While Ruck stood with his limbs and his speech beyond command, the herald came forward to wait on the king. The ladies in the stands craned over the railings, staring. People whispered and leaned near one another.
"Lord Ruadrik of Wolfscar," the king said, waving at Ruck. "Tell his arms."
The herald bowed. "Sire, the lord of Wolfscar of the County Palatine of Lancaster may bear him a blazon of bright azure, the device a werewolf of sheer sable within."
"There, we are exact in our memory!" The king looked triumphantly at Ruck. "We command our subject Lord Ruadrik of Wolfscar to divest himself of these greens and bear his right device and colors."
"Sire," the herald said softly, "Lord Ruadrik died in the year of the great pestilence, and all his household with him."
"No." Ruck heard his own voice, still short of breath from his fight, but strong and clear. He fell on his knees before the dais. "Sire, I've sworn to conceal my name and place until I was proved worthy of it, but if God sees fit that Your Majesty knows me, by what grace or method I know not, then I avow that I'm in truth Ruadrik, son of Ruadrik of Wolfscar and my lady mother his wife Eleanor."
The audience broke into a clamor. The king looked bewildered.
"What proof have you of this, sir?" Lady Alice's sharp voice cut through the noise.
Ruck ignored her. She was the king's mistress. He had heard that she would have profited greatly from Dan Gian's betrothal bargains.
"Sire," he said to the king, "my sovereign and beloved lord, gladly will I obey you and resume my own arms of Wolfscar from this day forward."
The king nodded, his perplexity brightening to simple satisfaction. "We are pleased. Full often have we been glad to see your blazon spread in battle with our enemies. You may rise, our trusty and well-loved Ruck."
Lady Alice put her hand on his arm and whispered into his ear. He frowned and shook his head as he listened to her. "No, my dear lady, we are not mistaken." He patted her hand. "The herald supports us. It is the azure-and-black wolf. Lord Ruadrik himself admits our verity."
"Voire." Ruck stood with his smile breaking, impossible to restrain. The king had recognized him. Or mistaken him for his father, but that was no less a triumph, and an elation in itself, for he hadn't known it possible. "Truly, sire, it is as you say." He felt sweat trickling down his temple and had to prevent himself from wiping it away.
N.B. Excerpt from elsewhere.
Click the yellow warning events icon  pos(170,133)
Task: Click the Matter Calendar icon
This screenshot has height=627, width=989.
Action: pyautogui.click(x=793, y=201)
"Your prize," the king said, looking about him. A man came from among the attendants, offering the king a wallet of coins. "How much?" the king whispered audibly as the attendant bowed at his knee.
The man murmured. King Edward frowned and nodded, beckoning Ruck to approach.
"One hundred mark," he declared.
Ruck stepped onto the dais and bent knee, his armor clunking loudly as it hit the wooden platform. He accepted the modest purse and rose at the king's command. Edward stood up with him.
"A dear fight! God and Saint George!" The king clouted Ruck's face between his palms and kissed him on the mouth.
Then he fumbled at the golden clasp on his robes and pressed the jeweled pin into Ruck's glove. "And here—a small love-gift, for your service at Nottingham."
Ruck lowered his eyes, shaking his head at the mention of Nottingham and the king's love. "Sire, I can't accept this. My father it was who climbed from the cellars with you and the others, sire, at Nottingham Castle. Not yet was I even born upon earth that day."
The king held the clasp, blinking down at it. He rubbed his thumb across the gold. "Not born, by God," he muttered. "Not born." He gave a deep sigh. "Aye, it is long ago now." He looked up, his eyes vague. "You were not born?"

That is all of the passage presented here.